If I were you, for the sake of my mind, I wouldn't do business like that.

From what you told, you own 100% of the company, however you should do per-app contracts with him, so that he will get a share of the income form that specific app.

However, if you don't sell the app, rather, manage the app to earn money in the long-run, you shouldn't do this too. Because he will make an initial design, which you will replace in 2 months, he won't participate further, but you will put your life on the project and he will get a share forever for that initial design.

Speaking from experience, get a freelancer for money rather than complicating things.

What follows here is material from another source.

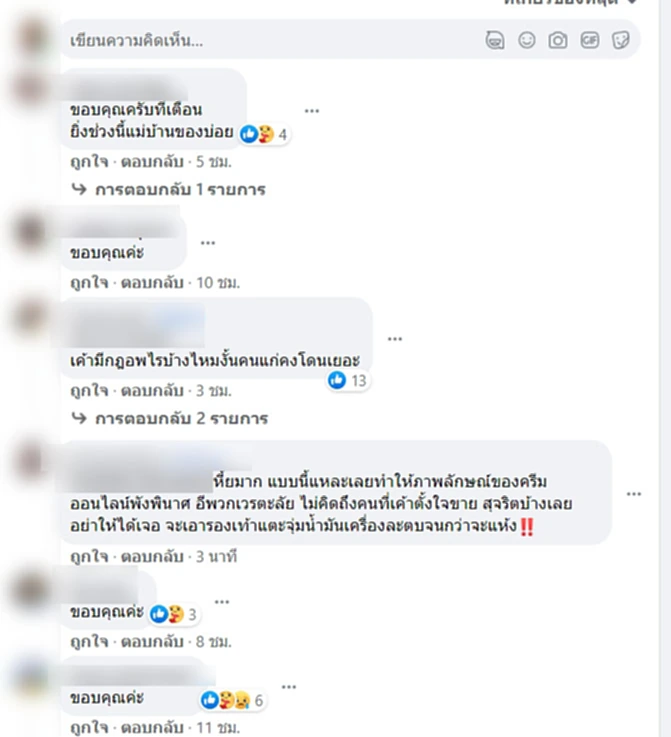Open timestamp 11 ชม. of last comment
This screenshot has width=671, height=737.
click(218, 728)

answered May 25 '12 at 16:39
Kaan Soral
66 points
  • thanks for your feedback, but i'm not sure you understood the question. i don't own 100% of the company. it's a partnership with a close friend. we're both doing unpaid work, so we should both own a stake in the company. i don't have capital to spend on hiring a 3rd party to do graphics work, so that's why i'm including my friend as a founder/owner. – App Guy 8 years ago
  • I have tried something like you laid out in your question, and it doesn't work. I found it is much easier to just pay for the services (up front or as X% over the first 1 year sales) than do a partnership +1 to Kann, and more if I could – Joe 8 years ago


If the company is a partnership with your friend, then it doesn't matter how much or what kind of work he adds to the company. If he owns 20% of the company, then he is entitled to 20% of the profits of that company.

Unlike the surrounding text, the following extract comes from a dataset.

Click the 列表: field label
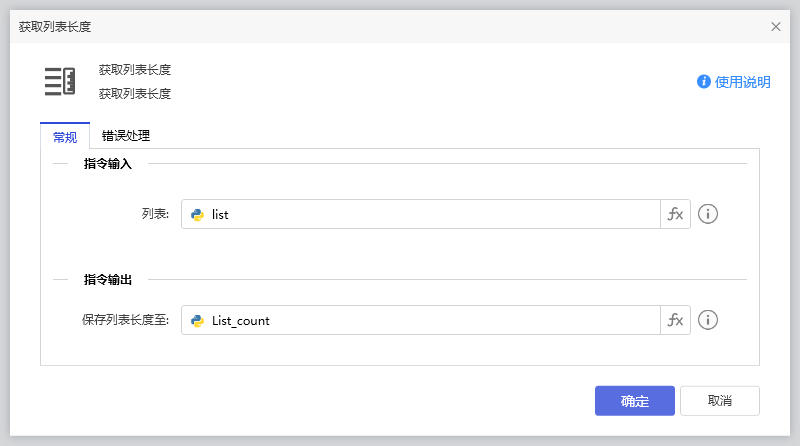 coord(155,214)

You see, he isn't an employee or a freelancer that is brought in to do per-app work and get paid on that basis, he is a part owner of your company. Now, if that seems unfair to you, then you need to dissolve the company and start it up again with you owning 100% and employing him for the work he does. You need to choose one way or the other, and not decide to confuse things by having him own 20% of the company but get 5% of its profits, that just gets awkward and difficult.

This is the perils of startups, if you cannot afford to pay him directly, then you have to give him equity.. and if that means he gets more out of it than you think is fair... too bad, get some working capital and pay him directly. Think of it from his PoV: he's going to give up his valuable time to help you get started and get nothing for his efforts except maybe a little payment in the future while you reap potential millions.

My advice is to start the company on your own and pay him as an employee/freelancer.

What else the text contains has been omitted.